I AM A CHILD AND SHOULD BE RESPECTED



In my community one remains a child in the eyes of their parents till death comes knocking. Nobody considers your dreams, your feelings, weaknesses or strengths as factors that could be considered in your upbringing. In short parents think, decide and act for their children. This phenomenon is disturbing because many young people end up frustrated because a wrong decision was made, career chosen or education denied since they were considered non-grata in the decision making process.



Basically, parents are the alpha and omega, reason why they are either blamed or praised for their child’s conduct. What has caught my attention particularly is the domain of sexual and reproductive health rights education. As a young girl I had a crude abortion because I wanted to avoid being disowned or shouted at by my parents. What an irony? Instead of my parents who have failed in their duty of educating me to feel ashamed and apologize to me the situation would be the other way round.



Young people of today are in a worse situation. Their parents are quiet, social media exposes them to a lot of uncensored material or sexually explicit media as well as a high level of peer pressure which no one seems to notice. I find this a gross violation of their SRH rights, a basic human right that either makes or mar their future. Parenting to many means giving a child formal education, food and religious upbringing as a result see no reason for a child to misbehave or complain.
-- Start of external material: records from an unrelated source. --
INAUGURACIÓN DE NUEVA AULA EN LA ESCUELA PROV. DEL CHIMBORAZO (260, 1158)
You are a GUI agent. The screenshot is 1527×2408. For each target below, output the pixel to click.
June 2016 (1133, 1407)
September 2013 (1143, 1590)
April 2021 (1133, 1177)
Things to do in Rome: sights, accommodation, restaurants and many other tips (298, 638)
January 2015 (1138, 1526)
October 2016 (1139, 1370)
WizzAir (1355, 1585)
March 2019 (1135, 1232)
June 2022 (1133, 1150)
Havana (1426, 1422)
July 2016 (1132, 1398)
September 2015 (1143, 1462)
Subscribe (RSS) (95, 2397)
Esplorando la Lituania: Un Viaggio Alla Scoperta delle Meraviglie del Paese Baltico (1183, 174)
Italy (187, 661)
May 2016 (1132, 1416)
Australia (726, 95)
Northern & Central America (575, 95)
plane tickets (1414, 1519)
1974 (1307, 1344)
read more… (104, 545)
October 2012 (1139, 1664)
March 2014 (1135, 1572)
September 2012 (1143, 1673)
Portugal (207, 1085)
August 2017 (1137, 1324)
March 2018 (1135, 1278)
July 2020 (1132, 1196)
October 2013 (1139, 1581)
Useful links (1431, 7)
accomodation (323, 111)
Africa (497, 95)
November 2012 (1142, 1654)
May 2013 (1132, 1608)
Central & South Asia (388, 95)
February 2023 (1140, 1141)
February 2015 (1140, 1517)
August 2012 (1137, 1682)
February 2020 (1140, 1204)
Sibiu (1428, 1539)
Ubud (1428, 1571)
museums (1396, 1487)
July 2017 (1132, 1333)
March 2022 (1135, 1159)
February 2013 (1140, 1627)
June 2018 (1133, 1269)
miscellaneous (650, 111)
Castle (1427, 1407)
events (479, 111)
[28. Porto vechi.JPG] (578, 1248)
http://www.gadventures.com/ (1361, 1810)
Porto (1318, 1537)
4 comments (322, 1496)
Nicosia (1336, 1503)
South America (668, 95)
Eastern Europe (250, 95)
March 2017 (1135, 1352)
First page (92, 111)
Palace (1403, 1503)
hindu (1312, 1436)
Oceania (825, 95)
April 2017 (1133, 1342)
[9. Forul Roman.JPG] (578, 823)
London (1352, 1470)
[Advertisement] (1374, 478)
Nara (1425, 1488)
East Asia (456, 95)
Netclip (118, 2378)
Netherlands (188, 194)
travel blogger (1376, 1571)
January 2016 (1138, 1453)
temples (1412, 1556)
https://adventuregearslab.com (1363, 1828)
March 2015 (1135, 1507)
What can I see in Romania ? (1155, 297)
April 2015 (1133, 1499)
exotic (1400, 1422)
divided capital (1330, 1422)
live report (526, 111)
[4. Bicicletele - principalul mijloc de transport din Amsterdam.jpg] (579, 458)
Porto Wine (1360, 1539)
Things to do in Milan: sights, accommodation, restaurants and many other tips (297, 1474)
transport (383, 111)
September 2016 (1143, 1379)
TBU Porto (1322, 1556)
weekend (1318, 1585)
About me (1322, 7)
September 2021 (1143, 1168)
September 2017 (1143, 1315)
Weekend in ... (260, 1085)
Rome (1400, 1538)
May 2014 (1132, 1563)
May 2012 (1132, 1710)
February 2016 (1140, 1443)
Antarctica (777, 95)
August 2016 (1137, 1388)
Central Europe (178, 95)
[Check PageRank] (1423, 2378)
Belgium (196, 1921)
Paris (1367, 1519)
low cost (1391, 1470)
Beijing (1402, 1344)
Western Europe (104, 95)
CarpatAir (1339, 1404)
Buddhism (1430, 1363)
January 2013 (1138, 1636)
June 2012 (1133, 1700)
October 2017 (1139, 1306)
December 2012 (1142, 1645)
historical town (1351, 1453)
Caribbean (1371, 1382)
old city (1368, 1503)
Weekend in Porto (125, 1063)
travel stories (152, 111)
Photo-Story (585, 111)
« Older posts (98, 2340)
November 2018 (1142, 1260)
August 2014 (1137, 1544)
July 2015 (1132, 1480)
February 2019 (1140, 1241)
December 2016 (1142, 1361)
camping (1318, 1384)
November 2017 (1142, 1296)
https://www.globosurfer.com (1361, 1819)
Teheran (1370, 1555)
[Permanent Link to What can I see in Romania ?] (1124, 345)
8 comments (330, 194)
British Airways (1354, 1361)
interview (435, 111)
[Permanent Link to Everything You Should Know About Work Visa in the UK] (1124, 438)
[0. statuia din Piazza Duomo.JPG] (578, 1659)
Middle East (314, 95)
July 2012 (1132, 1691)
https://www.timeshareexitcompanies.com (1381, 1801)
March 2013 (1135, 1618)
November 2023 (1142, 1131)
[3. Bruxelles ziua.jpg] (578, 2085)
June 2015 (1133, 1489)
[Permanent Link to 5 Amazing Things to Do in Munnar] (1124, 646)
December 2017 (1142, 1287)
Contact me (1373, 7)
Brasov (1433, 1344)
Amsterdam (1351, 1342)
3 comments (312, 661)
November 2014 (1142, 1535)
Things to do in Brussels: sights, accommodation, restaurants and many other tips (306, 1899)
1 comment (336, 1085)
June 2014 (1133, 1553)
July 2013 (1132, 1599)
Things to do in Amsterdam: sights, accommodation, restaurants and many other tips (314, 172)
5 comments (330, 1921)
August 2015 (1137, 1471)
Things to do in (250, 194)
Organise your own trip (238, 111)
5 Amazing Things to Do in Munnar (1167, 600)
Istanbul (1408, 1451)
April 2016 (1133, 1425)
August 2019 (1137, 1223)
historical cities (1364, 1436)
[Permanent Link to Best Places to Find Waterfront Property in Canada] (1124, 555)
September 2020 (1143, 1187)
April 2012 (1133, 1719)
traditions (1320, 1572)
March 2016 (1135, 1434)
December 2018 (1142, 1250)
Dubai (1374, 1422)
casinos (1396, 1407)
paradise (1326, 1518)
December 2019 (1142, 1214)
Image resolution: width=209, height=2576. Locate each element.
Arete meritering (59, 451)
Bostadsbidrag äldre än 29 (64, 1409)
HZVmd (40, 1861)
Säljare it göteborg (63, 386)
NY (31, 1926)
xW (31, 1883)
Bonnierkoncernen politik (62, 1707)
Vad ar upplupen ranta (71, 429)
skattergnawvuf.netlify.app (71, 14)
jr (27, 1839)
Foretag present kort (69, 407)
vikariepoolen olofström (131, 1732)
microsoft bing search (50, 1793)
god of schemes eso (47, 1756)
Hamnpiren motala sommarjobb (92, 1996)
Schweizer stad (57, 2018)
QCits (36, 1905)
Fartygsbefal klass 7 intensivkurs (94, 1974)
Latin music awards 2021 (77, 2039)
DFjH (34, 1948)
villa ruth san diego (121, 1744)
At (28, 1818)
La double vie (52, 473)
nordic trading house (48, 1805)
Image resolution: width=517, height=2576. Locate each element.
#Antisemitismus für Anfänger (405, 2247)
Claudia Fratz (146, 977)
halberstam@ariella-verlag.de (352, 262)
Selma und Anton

Following my interactions with over 600 young people I realized that many of them are trying to correct these misconceptions. They wish their parents were a little more tolerant as well as understanding towards them for they too are human beings. They say blaming them for everything will never make their parents flawless. Summing their parents’ faults the young people said there is no parent-child interaction which has elements of trust, respect, commitment and timing. As a matter of fact parents talk at them not with them.



In order to make the voices of these young people fighting for their rights heard, our organization organized a parent-child interaction platform where we had frank discussions between parents and their children. Following customs and traditions children don’t have a say or an opinion but they were able to talk. We made them understand their rights and responsibilities as well as the need for partnership between them. Considering the success registered during this forum we plan to hold many of such meetings to break this glass ceiling over the young people.



I dream of a community where we will incubate young people who want their voices heard and groom them into the great voices for change. If young people are future leaders we should break this culture of parents thinking and deciding for them by accelerating the development of their full human potentials through youth led advocacy programs.